▸ **Set of tasks**
1. In the research digest on thinking in a foreign language, which university's psychologists conducted the experiments?
2. Extend the research digest on thinking in a foreign language by writing what comes after its final citation.

▸ **Selected excerpt**
Cobb, R. et al., “Can Voter ID Laws Be Administered in a Race-Neutral Manner? Evidence from the City of Boston in 2008,” Quarterly Journal of Political Science (March 2012).
You might be smarter in Finnish
Some thoughts may get lost in translation, but, according to new research, rational decision-making may get found there. Psychologists at the University of Chicago conducted a series of experiments comparing decisions contemplated in subjects’ native language to decisions contemplated in a foreign language. People operating in their native language exhibited typical biases well known to psychologists, but those biases disappeared when operating in a foreign language: People were not swayed by the way problems were framed, and they were more willing to take on favorable bets. The authors theorize that a foreign language enables cognitive and emotional distancing that dissolves our usual biases.
Keysar, B. et al., “The Foreign-Language Effect: Thinking in a Foreign Tongue Reduces Decision Biases,” Psychological Science (forthcoming).

▸ **Records supplied**

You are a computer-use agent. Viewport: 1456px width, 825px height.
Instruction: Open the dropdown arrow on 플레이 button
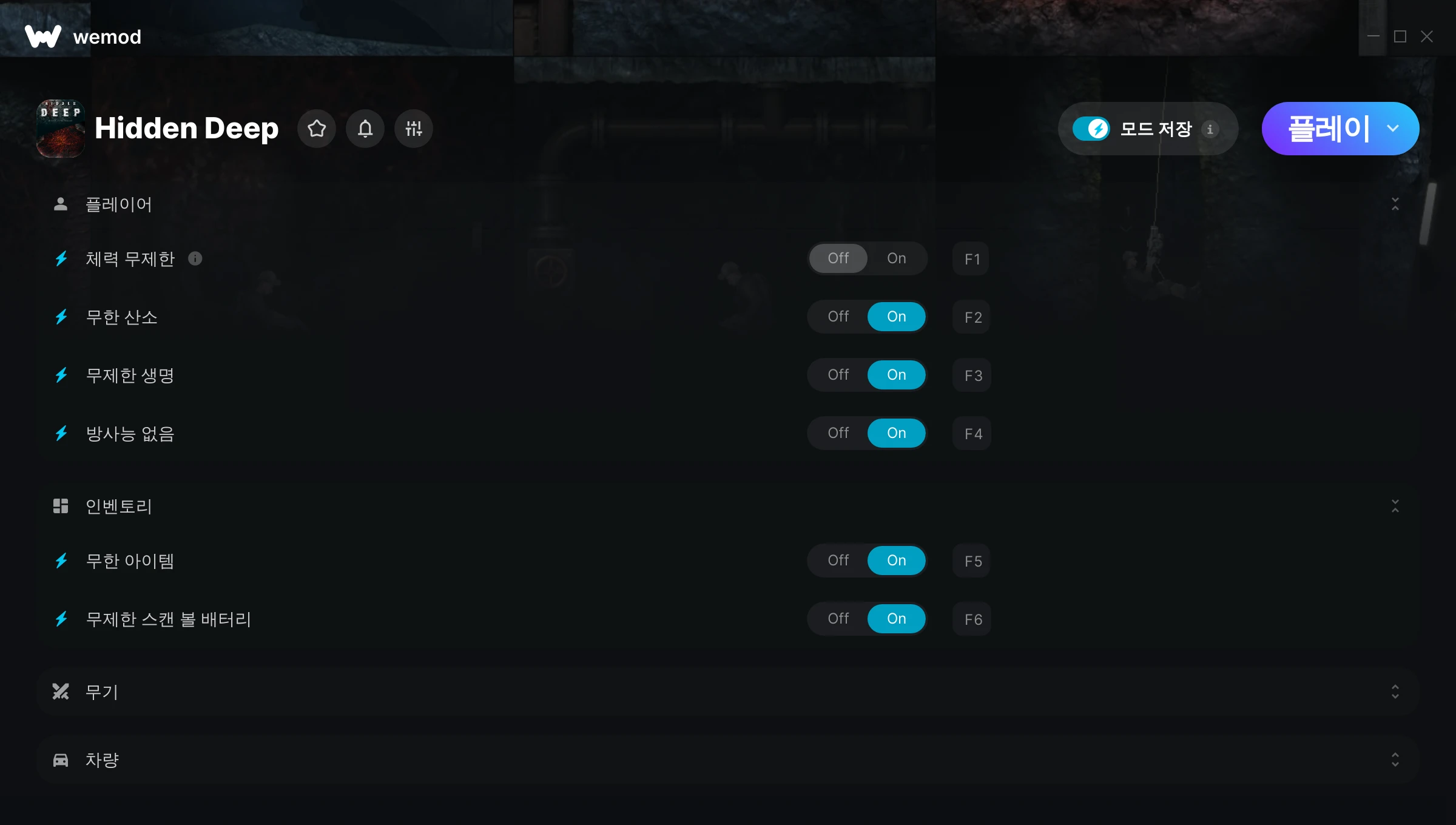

...

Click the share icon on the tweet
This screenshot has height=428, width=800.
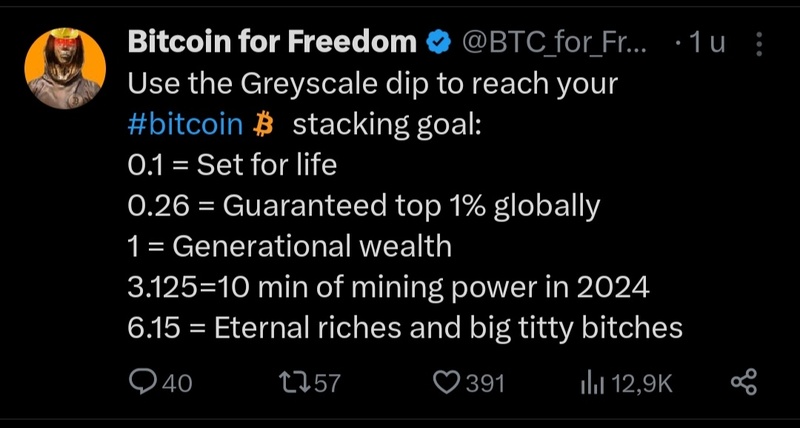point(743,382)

▸ **Written answers**
1. The University of Chicago.

2.
Too many deaths to scare us
Officials at the Department of Homeland Security, the Environmental Protection Agency, and the Centers for Disease Control and Prevention spend a lot of time worrying about mass casualty events. But beyond a certain point, strangely, the prospect of huge numbers of deaths may not make the public more frightened. A recent study suggests that we have evolved to max out our fear of threats at around 100 deaths, about the size of one person’s social circle. When people were asked about events (disease, poisonous factory emissions, or an earthquake) that would result in 10, 100, or 1,000 deaths, fear increased when going from 10 to 100 deaths but not from 100 to 1,000 deaths. This wasn’t explained by insensitivity to large numbers, and, consistent with the social-circle theory, there were no differences in fear when going from 10 to 100 to 1,000 deaths for an event in a distant community.
Galesic, M. & Garcia-Retamero, R., “The Risks We Dread: A Social Circle Account,” PLoS ONE (April 2012).